Hi Rich,
I think the intent has always been to allow empty policies. It's
useful especially for automatically generated policies to be able to
generate empty policies as a special case of a general scheme for
generating a full policy set.
So I would not want to restrict the schema like your first bullet
point. Rather the change to do would be to add a minOccurs="0" to
the choice, but since it is already possible to generate a policy
with no rules in the current schema (by putting a a dummy combiner
parameter), I don't think it's a big deal.
Best regards,
Erik
On 2012-01-29 19:15, rich levinson wrote:
Hi Erik,
At this point we are simply trying to determine what the schema
should be,
in the sense that if it was reflecting the intended behavior, what
changes
would be appropriate.
For example it would seem the appropriate changes might be:
- A Policy must have one or more Rules.
- A Policy may have zero or more VariableDefinitions
- A Policy may have zero or one CombinerParameters
- A Policy may have zero or one RuleCombinerParameters
If these are the actual requirements that are intended, or if some
other specific requirements are more accurate or appropriate, then
the purpose of the issue being raised is to determine what are the
correct requirements.
Once the requirements are established, then we can evaluate what,
if any, impact that might have on the schema, and whether the
TC thinks the schema should be changed.
At present, it appears that the current schema does not reflect
any kind of plausible real requirements, and this represents
a problem for developers using the specification to build
products,
because they may be uncertain how to handle the use cases that
are made possible w the current schema.
Thanks,
Rich
On 1/27/2012 6:10 PM, Erik Rissanen wrote:
Hi Rich,
I don't think there is anything which needs to be changed here.
It's true that the schema is a bit weird in this respect. It's a
carry over from 2.0, and does not represent any practical
concern.
Empty policies are fine I think, though it does not really make
sense to have an empty policy with variables since there would
be no rule to use them.
But there is not really any issue in how to interpret any
combination which the schema allows and there is no reason for a
product to produce meaningless policies.
I would say that we keep it as it is.
Best regards,
Erik
On 2012-01-24 07:23, rich levinson wrote:
To TC:
We have been looking at the xsd for Policy and there is a
central
"choice" element that does not appear correct, although for
mainstream Policies it probably does not show up.
The choice element is the following:
2028
<xs:choice maxOccurs="unbounded">
<xs:element ref="xacml:CombinerParameters"
minOccurs="0"/>
<xs:element ref="xacml:RuleCombinerParameters"
minOccurs="0"/>
<xs:element ref="xacml:VariableDefinition"/>
<xs:element ref="xacml:Rule"/>
</xs:choice>
This is the construct that allows multiple Rules in a Policy,
which, looking at
the Rule element alone, seems ok, as default is minOccurs="1",
and it
inherits maxOccurs="unbounded" from the choice element itself.

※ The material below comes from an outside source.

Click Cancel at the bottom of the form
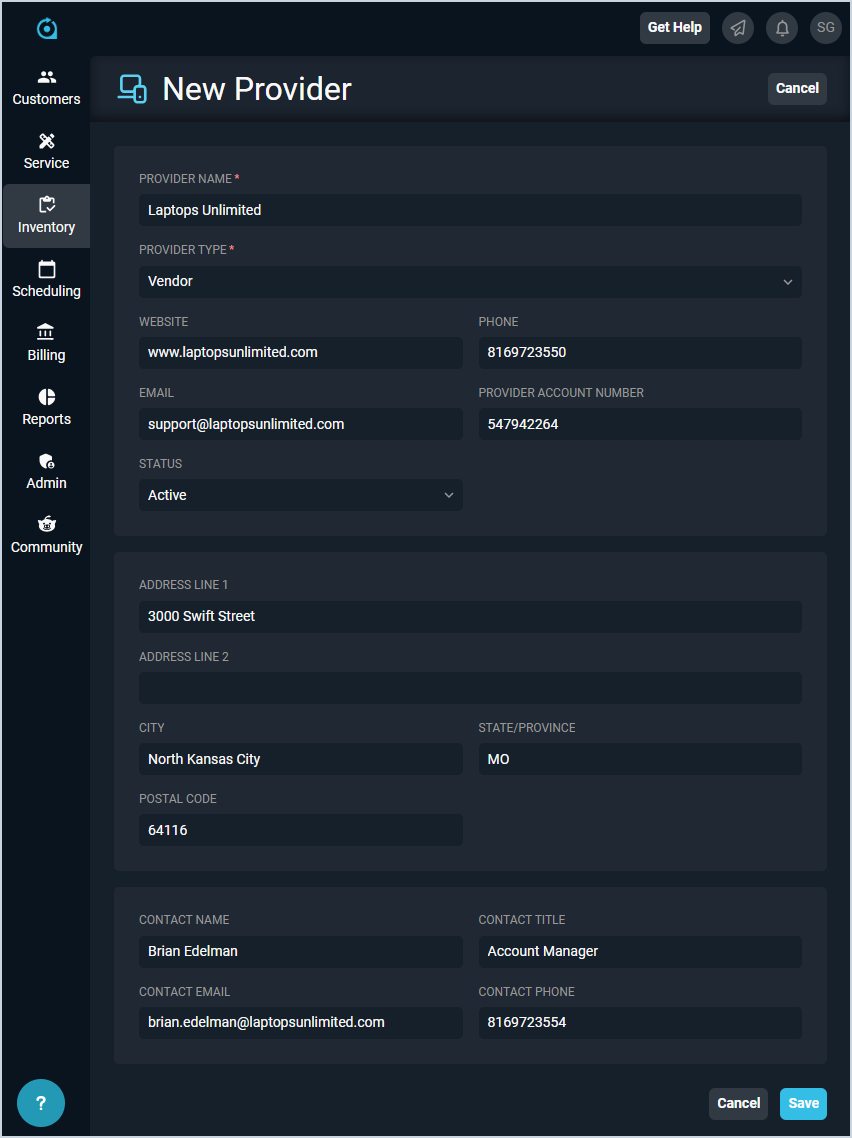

However, very little else about this element appears to make
sense:
- Since this is a choice element, w minOccurs="1", one
could choose any
of the other 3 elements and nothing else, and the result
would be a
Policy with zero Rules. Does this make sense?
- With zero Rules, even if you used the Policy to define
VariableDefinitions,
they cannot be referenced outside the Policy, and since
there are no
Rules in the Policy, there is nothing that would ever use
the
VariableDefinitions.
- Does it make sense to have multiple instances of either
CombinerParameters
or RuleCombinerParameters? i.e. can't all the parameters
be put in one
element in both cases? If not then why are these elements
in the choice
block that allows unbounded instances?
Please advise as to whether the above interpretation is
accurate. If so, we would
like to consider raising this as an issue for action.